I hope Megan McArdle’s right, and that Jim DeMint’s replacement of Fritz Holling brings a much-need dose of free-trade into Congress.

Actually, how do you think these results affect the probability of the textile protectionism that I mentioned on Sunday?

2 thoughts on “Free Trade In South Carolina?

  1. It’s a good sign. DeMint taking Fritz Hollings’ seat is a huge pro-free trade change, especially on textiles. Burr isn’t as clear a free trader, though he seems to be a little better than Boyles would have been. Also Robin Hayes was re-elected yet again in NC-08, with 55% of the vote. He was the last vote for Fast Track, and then Dems targeted him in both 2002 and 2004. Reportedly when he voted for fast track, he said that he had signed his own death warrant.

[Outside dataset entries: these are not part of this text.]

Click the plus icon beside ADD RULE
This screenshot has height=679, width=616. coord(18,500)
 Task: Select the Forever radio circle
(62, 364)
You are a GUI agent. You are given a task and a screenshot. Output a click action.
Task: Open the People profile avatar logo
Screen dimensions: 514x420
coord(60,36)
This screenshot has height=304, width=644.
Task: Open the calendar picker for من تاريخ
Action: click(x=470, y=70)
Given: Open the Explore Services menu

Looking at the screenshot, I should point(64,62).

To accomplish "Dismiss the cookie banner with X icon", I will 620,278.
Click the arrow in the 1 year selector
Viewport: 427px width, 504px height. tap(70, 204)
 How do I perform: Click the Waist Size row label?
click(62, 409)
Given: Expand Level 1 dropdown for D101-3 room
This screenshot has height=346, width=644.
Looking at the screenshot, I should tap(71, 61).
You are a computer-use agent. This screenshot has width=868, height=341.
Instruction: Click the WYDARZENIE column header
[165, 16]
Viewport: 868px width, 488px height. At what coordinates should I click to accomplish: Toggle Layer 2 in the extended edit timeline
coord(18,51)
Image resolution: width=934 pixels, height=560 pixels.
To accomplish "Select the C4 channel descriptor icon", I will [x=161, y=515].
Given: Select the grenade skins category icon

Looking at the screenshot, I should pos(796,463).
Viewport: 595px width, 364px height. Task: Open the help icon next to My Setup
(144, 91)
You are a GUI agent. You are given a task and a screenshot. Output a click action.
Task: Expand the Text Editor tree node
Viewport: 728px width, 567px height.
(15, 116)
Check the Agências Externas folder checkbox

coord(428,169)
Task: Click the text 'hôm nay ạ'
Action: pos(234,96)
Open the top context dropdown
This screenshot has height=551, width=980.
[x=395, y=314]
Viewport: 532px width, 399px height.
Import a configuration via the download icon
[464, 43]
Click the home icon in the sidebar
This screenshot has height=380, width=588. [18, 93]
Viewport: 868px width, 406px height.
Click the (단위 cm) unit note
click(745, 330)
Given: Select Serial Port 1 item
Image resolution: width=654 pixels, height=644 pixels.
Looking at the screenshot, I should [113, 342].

Not so, it appears. Sen. Bowles harped on free trade being bad in both of his Senate races– and lost twice.

    This means that protectionism just isn’t as big a deal in the South as everybody’s thought. In the Midwest and Northeast it’s still popular, though.

  2. Republicans from protectionist states aren’t always that free trade (DeMint is a godsend, though), but they’re usually better than their Democratic alternative. In any case, the Senate move from 51-48-1 to what looks like 55-44-1 should make it easier to get CAFTA and other things past the Senate. The closer the margin and the more close votes the President needs, the more deals he has to make with protectionists.